A limitation of the current study is the lack of functional data that directly corresponds with our structural results. Future work should demonstrate areas of overlap between structural correlates and functional activation correlates in the same group of participants. An additional limitation is that we did not specifically ask participants about phobias or lifetime occurrence of panic attacks. Although all participants denied any current or past psychiatric symptoms for which they sought treatment, there is the possibility that they may have under-reported symptoms in the absence of specific prompting. Further limitations include our reliance on self-report measures as an index of anxiety with no objective measure of anxiety expression. This suggests that findings may be limited to the subjective experience of anxiety rather than its overt expression. However, our results correspond with prior report of increased left amygdala activity associated with instructed rather than experiential fear conditioning in the normal population, which involves a cognitive representation of fear (Phelps et al., 2001). This suggests that self-report measures may capture a unique aspect of anxiety, (i.e. cognitive representation of fear), that has previously been linked to the left amygdala. Symptom under-reporting or over-reporting are concerns when self-report measures are utilized; however, the absence of correlations between amygdala volumes and BDI-II scores suggest that symptom reporting biases alone cannot explain our findings.

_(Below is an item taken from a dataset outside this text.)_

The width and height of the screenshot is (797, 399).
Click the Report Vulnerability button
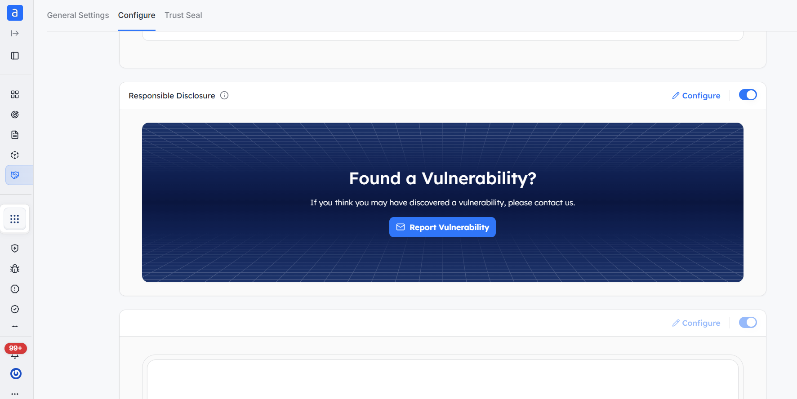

In conclusion, the current study demonstrates a relationship between increased self-reported anxiety symptoms and decreased left amygdala volumes, as well as increased cortical thickness in the left lateral orbitofrontal and temporoparietal regions. Structural covariance between the left amygdala and orbitofrontal region suggest a left amygdala-orbitofrontal network associated with self-reported anxiety. Such results highlight regions which may be a focus of future longitudinal investigations of structural plasticity in response to life stress, anxiety disorder onset, and behavioral or psychopharmocological treatment response.
This study was supported in part by a grant from FACES (Finding a Cure for Epilepsy and Seizures) (T.T.), as well as NIH grants NS18741 (E.H.) and NS44623 (E.H.).
Financial Disclosures: All authors report no biomedical financial interests or potential conflicts of interest.